Wilmer Marquez le dit souvent. Il préfère voir le verre à moitié plein plutôt qu‘à moitié vide. « Je suis un optimiste. C’est comme cela depuis ma naissance. Dans toute situation difficile, j’essaie de trouver un côté positif ». Et des moments douloureux, l’acrobate en a traversés beaucoup. « Quand j’étais enfant en Colombie, on ne devait pas bouger ou faire de bruit. Moi qui suis un hyperactif et un inquiet, c’était compliqué. Il a fallu que je trouve une façon de canaliser mon énergie ». Ce fut la danse et le cirque dans les rues de son quartier populaire, bravant les interdits.

La rencontre avec Edward Aleman a ensuite été décisive. Les deux garçons partagent leurs rêves et parviennent ensemble à les vivre. Arrivés en France en 2008, Edward Aleman, le voltigeur, et Wilmer Marquez, le porteur, entrent au CNAC (centre national des arts du cirque à Châlons-en-Champagne), croisent David Bobée, metteur en scène, désormais directeur du Théâtre du Nord à Lille qui laisse une place à ces deux artistes dans Roméo et Juliette et reprend avec eux Warm. Puis viennent le temps de la fondation de la compagnie El Nucleo, et celui de la création avec Quien Soy ? (Qui suis-je ?). On découvre alors un duo de mains à mains virtuose, époustouflant qui joue sans cesse avec les limites.

5 filles et 5 garçons

« J’ai décidé de me donner le droit d’être libre ». Pour ce faire, Wilmer Marquez qui vient de fonder sa compagnie, Bêstîa, a fait tomber de multiples barrières, les plus hautes et les plus résistantes. Barrières, tel est justement le titre de sa troisième création, après Somos et Nawak, travaillée au CDN de Normandie Rouen pendant une résidence à l’espace Marc-Sangnier à Mont-Saint-Aignan avec neuf artistes, voltigeurs, porteurs, contorsionnistes, danseurs. Il réunit une troupe, aussi belle que talentueuse, avec cinq filles et cinq garçons, pour évoquer ces barrières, un terme répété chaque jour depuis un an, qu’elles soient géographique, physique, culturelle, sociale, mentale, langagière… Celles-ci ne représentent plus une fin mais un point de départ vers de nouvelles aventures. Barrières, fruit d’une réflexion et d’un travail mené pendant trois ans, se veut un message d’espoir.

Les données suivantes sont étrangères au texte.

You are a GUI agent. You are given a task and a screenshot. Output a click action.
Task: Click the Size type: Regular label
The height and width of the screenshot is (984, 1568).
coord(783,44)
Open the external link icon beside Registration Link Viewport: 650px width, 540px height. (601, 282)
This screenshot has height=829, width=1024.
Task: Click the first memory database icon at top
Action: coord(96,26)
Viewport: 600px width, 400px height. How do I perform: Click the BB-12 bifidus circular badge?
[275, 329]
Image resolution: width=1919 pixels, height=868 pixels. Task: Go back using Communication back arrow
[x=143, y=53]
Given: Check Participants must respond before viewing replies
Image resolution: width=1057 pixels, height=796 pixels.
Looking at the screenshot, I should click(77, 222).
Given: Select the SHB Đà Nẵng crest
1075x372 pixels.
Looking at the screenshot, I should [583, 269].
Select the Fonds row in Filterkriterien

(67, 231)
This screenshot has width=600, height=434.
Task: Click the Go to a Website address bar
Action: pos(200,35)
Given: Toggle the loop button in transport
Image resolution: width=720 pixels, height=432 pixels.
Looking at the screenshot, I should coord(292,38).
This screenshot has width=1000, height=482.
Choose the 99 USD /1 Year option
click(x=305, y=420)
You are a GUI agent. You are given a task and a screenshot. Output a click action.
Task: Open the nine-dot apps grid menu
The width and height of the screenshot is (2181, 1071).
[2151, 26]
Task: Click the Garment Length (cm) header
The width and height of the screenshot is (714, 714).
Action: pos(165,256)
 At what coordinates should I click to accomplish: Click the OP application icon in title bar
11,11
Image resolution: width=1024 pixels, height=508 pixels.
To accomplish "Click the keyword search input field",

Dans ce spectacle, l’acrobate donne une folle énergie pour qu’aucun ne baisse les bras. Devant, derrière et sur ce mur sombre et immense, les dix acrobates dansent, se croisent, virevoltent, réussissent des figures à couper le souffle. Le tout dans un ballet, parfois, joyeux et, à d’autres moments, bouleversant donné sur la musique de Lhasa. « C’est une artiste qui raconte plein de choses en trois langues différentes. Avec elle, je m’échappe de la réalité. Sa musique est tellement belle. Je l’écoute souvent en voiture pendant les tournées ». Cet obstacle que l’on croît insurmontable va se fissurer. Il faudra la force et l’imagination de chacun, aussi celles du groupe pour faire tomber ce mur.